In general, though, dogs move into adulthood between 6 and 18 months of age.
As we just noted, dogs need more exercise as they get older. In adulthood, the majority will benefit from a bare minimum of 30 minutes per day. Anywhere up to 2 hours is better.
Games, long walks, doggy play dates and so on are all options at your disposal. Dog owners take different approaches. Some will go on one long walk in the middle of the day. Others will go on a number of shorter walks instead.
3. Take It Easier on Seniors
Sooner or later we all move from adulthood into old age.
It’s an inevitability for all of us- our dogs included.
Older dogs still need exercise. However, the amount and intensity should both be reduced. They may no longer have the energy or mobility of youth! After years of chasing sticks and running wild, they’ve earned the right to take it easier.
You’ll know your dog better than anyone at this point. Judge the amount of exercise they need according to their physical health. In general, though, go on shorter walks that are less demanding.
An alternative form of exercise to consider is taking them swimming.
Their joints may struggle with the impact of running and walking. Swimming in a river, lake, or ocean nearby can provide the necessary activity with less of the bodily stress.
4. Keep the Breed in Mind
Age only one factor that determines the right amount of exercise for your dog.
The breed is another. In fact, your dog’s breed is arguably a more telling factor in deciding how often to walk and exercise them.
As a rule of thumb, tiny dogs and giant dogs will need less! That means that your Chihuahuas and Great Danes are happier with lower levels of exercise. Flat-nosed dogs (like your much-loved pugs) are the same.
Indeed, they often struggle with their breathing, which renders them less active in general.
By contrast, dogs such as Terriers, Retrievers, and German Shepherds will want as much exercise as they can get!

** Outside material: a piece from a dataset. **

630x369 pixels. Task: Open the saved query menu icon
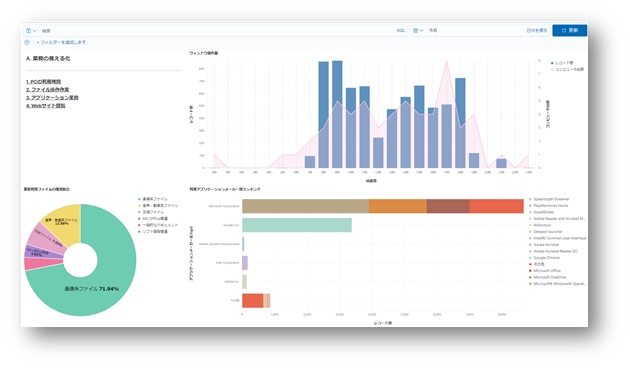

These are known as active breeds. They got that name for a reason!
Be sure to keep these dogs as active as possible. That way they’ll be happier and healthier animals to have around the house.
5. Let the Dog Decide
Want an alternative solution to the problem?
How about letting your dog decide how far they can go?
Obviously, this won’t always be possible. Time is of the essence. We live busy lives and have to fit dog walks around other roles, responsibilities, and chores.
That said, dogs are generally pretty good at letting their owners know when they’re tired.
You’ll see them lie down, hesitate when it comes to going further, and start panting too. They’ll probably start walking differently too. If you get to this point after a given distance, or length of time, then you’ll have a metric to refer to in future.
You’ll know how far you can reasonably go.
This is arguably the best way of knowing they’ve had enough exercise! Don’t push it too hard though. Younger and older dogs, as we now know, shouldn’t be over-exercised.
How Much Exercise Does A Dog Need Everyday?
A classic question new pet owners have is “how much should I walk my dog?”
Unfortunately, there isn’t necessarily a straightforward answer!
As we’ve seen, the true amount of dog exercise required depends on myriad factors. Age and breed are two particularly important things to think about. As a rule of thumb, though, a minimum of 30 minutes per day is a good starting point.
From there, taking your dog’s individual characteristics into account will become important.